Подобным же образом остаются скрытыми более тонкие превращения в частях
твердых тел -- то, что принято обычно называть изменением, тогда как это на
самом деле перемещение мельчайших частиц. Между тем без исследования и
выяснения этих двух вещей, о которых мы сказали, нельзя достигнуть ничего
значительного в природе в практическом отношении. Далее, и сама природа
воздуха и всех тел, которые превосходят воздух тонкостью (а их много), почти
неизвестна. Чувство само по себе слабо и заблуждается, и немногого стоят
орудия, предназначенные для усиления и обострения чувств. Всего вернее
истолкование природы достигается посредством наблюдений в соответствующих,
целесообразно поставленных опытах. Здесь чувство судит только об опыте, опыт
же -- о природе и о самой вещи.
LI
Человеческий ум по природе своей устремлен на абстрактное и текучее
мыслит как постоянное. Но лучше рассекать природу на части, чем
абстрагироваться. Это и делала школа Демокрита, которая глубже, чем другие,
проникла в природу. Следует больше изучать материю, ее внутреннее состояние
и изменение состояния, чистое действие и закон действия или
движения[16], ибо формы суть выдумки человеческой души, если только
не называть формами эти законы действия.
LII
Таковы те идолы, которых мы называем идолами рода. Они происходят или
из единообразия субстанции человеческого духа, или из его предвзятости, или
из его ограниченности, или из неустанного его движения, или из внушения
страстей, или из неспособности чувств, или из способа восприятия.

### Строки данных

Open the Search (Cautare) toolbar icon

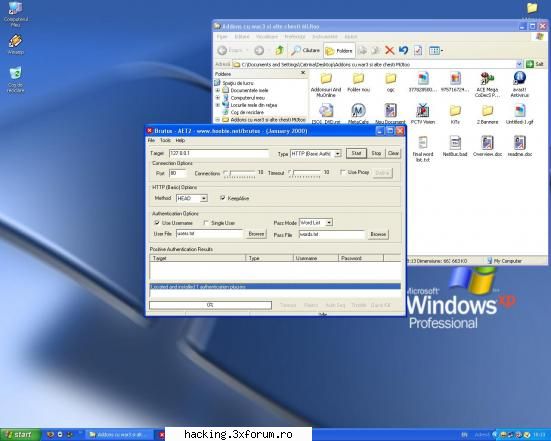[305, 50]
==
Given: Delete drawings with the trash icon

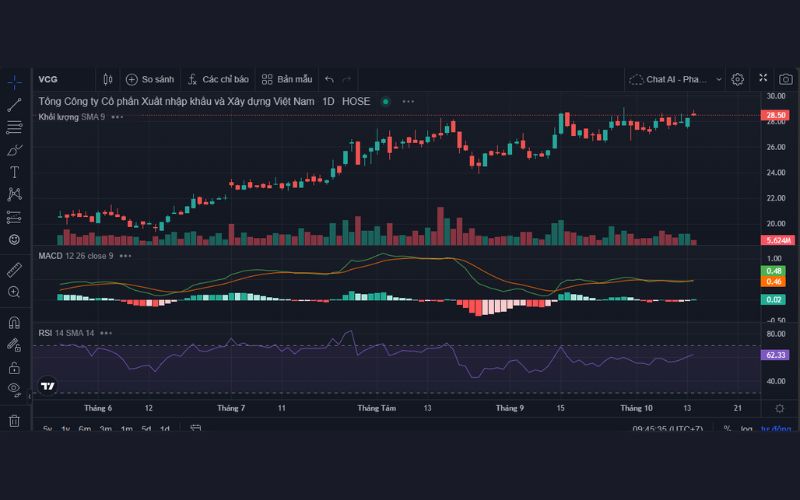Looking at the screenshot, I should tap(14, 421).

### Что нужно сделать
A - Изложите суть фрагмента страницы в двух предложениях.
B - Продолжите фрагмент страницы с того места, на котором он заканчивается.

### Ответы на задания
A - Чувства сами по себе слабы и заблуждаются, а природа вернее всего истолковывается посредством наблюдений в целесообразно поставленных опытах; вместо того чтобы абстрагироваться, лучше рассекать природу на части, как делала школа Демокрита, и изучать материю, ее состояние, его изменение, действие и закон действия или движения. Такие идолы названы идолами рода: они происходят из единообразия субстанции человеческого духа, его предвзятости, ограниченности или неустанного движения, из внушения страстей, неспособности чувств или способа восприятия.

B -
LIII
Идолы пещеры происходят из присущих каждому свойств как души, так и
тела, а также из воспитания, из привычек и случайностей. Хотя этот род
идолов разнообразен и многочислен, все же укажем на те из них, которые
требуют больше всего осторожности и больше всего способны совращать и
загрязнять ум.
LIV
Люди любят или те частные науки и теории, авторами и изобретателями
которых они считают себя, или те, в которые они вложили больше всего труда и
к которым они больше всего привыкли. Если люди такого рода посвящают себя
философии и общим теориям, то под воздействием своих предшествующих замыслов
они искажают и портят их. Это больше всего заметно у Аристотеля, который
свою натуральную философию совершенно предал своей логике и тем сделал ее
сутяжной и почти бесполезной. Химики также на немногих опытах в лаборатории
основали свою фантастическую и малопригодную философию. Более того, Гильберт
после усердных упражнений в изучении магнита тотчас придумал философию,
соответствующую тому, что составляло для него преобладающий интерес.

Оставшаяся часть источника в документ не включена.